● **What to work on**
Render the rows from the start through the line containing "pyautogui.click(x=347, y=712)" as a numbered list, skipping any blank lines.

● **Records for this exercise**
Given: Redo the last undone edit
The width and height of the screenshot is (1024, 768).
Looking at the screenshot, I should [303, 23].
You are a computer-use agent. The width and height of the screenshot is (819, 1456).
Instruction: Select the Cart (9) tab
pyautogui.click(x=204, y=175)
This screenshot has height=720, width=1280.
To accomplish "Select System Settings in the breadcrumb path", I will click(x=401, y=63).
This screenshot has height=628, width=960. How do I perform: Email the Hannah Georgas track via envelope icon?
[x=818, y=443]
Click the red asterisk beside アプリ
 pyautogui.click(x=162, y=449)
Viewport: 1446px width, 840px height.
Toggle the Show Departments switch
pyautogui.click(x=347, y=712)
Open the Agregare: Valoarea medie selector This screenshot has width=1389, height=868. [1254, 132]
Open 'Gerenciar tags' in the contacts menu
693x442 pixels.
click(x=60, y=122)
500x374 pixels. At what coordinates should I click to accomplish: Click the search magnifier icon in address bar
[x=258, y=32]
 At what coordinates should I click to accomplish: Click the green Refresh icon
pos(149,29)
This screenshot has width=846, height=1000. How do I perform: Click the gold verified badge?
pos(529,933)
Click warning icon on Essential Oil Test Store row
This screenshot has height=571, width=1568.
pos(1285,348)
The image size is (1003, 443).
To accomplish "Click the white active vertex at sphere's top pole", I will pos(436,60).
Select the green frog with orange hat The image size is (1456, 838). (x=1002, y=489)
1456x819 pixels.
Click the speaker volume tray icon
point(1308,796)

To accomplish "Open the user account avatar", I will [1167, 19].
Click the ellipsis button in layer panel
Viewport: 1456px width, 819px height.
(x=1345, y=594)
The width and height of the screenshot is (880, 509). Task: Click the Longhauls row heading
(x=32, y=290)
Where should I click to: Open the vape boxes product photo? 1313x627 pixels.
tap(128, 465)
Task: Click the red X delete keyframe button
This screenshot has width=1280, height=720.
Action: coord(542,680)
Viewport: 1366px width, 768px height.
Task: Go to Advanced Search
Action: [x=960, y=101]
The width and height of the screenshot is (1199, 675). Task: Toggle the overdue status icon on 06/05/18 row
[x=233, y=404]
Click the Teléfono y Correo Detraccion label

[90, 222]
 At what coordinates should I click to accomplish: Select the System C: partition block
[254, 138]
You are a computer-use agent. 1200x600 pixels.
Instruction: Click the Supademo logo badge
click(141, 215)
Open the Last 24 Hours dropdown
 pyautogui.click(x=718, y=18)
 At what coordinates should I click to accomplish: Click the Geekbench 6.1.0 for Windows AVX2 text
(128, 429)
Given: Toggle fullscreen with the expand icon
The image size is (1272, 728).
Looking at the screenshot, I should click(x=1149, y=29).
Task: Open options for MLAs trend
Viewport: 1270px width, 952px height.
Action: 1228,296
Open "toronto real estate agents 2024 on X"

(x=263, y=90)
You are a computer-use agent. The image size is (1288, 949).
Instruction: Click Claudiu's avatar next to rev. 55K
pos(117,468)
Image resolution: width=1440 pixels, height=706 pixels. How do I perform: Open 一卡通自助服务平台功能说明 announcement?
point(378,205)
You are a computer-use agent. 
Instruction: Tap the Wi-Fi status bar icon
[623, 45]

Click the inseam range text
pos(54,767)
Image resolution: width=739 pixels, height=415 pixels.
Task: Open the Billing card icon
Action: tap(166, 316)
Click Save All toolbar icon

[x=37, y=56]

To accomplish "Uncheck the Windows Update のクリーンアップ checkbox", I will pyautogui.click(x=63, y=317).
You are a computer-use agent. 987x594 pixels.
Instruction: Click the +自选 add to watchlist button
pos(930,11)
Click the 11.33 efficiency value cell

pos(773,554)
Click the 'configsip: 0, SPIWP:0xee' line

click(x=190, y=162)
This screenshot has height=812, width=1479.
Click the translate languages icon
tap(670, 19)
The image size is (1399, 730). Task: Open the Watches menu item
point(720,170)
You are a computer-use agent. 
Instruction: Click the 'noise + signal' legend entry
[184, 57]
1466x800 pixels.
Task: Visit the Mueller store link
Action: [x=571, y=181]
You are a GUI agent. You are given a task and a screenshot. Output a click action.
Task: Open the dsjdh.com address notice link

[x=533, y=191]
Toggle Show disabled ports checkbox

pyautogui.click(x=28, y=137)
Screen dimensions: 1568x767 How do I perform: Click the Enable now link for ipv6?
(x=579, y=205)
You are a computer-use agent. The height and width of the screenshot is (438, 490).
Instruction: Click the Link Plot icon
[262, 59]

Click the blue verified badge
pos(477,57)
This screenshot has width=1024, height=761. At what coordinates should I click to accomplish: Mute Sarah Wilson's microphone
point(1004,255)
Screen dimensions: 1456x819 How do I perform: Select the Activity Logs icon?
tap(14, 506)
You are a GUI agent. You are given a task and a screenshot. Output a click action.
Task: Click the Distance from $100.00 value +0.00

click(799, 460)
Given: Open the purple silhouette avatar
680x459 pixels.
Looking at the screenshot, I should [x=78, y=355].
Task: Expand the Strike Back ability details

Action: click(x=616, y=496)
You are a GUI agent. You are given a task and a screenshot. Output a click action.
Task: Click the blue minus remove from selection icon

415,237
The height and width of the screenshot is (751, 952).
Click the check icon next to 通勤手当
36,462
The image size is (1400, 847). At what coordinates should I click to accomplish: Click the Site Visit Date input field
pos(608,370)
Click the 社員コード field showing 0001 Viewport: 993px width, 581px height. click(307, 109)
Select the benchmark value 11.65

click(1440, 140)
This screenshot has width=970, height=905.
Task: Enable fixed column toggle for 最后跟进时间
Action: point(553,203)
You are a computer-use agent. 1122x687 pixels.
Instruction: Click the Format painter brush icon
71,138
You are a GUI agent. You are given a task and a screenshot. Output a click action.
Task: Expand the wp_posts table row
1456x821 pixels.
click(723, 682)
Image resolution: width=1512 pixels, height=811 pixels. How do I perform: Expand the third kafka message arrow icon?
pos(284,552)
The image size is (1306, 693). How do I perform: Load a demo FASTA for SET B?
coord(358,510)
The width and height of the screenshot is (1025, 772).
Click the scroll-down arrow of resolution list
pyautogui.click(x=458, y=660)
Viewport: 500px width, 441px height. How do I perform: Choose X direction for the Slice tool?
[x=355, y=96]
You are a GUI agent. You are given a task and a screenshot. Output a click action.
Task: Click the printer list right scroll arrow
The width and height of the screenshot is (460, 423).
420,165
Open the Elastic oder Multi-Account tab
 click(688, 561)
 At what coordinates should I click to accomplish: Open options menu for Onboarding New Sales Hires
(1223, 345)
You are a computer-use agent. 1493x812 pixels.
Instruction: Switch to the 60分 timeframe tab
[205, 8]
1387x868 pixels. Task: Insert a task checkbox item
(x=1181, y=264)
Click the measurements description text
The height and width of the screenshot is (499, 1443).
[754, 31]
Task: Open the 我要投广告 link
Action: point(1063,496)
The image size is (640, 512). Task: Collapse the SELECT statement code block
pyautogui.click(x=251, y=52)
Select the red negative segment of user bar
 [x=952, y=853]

● **Result for this task**
1. Given: Redo the last undone edit
2. The width and height of the screenshot is (1024, 768).
3. Looking at the screenshot, I should [303, 23].
4. You are a computer-use agent. The width and height of the screenshot is (819, 1456).
5. Instruction: Select the Cart (9) tab
6. pyautogui.click(x=204, y=175)
7. This screenshot has height=720, width=1280.
8. To accomplish "Select System Settings in the breadcrumb path", I will click(x=401, y=63).
9. This screenshot has height=628, width=960. How do I perform: Email the Hannah Georgas track via envelope icon?
10. [x=818, y=443]
11. Click the red asterisk beside アプリ
12.  pyautogui.click(x=162, y=449)
13. Viewport: 1446px width, 840px height.
14. Toggle the Show Departments switch
15. pyautogui.click(x=347, y=712)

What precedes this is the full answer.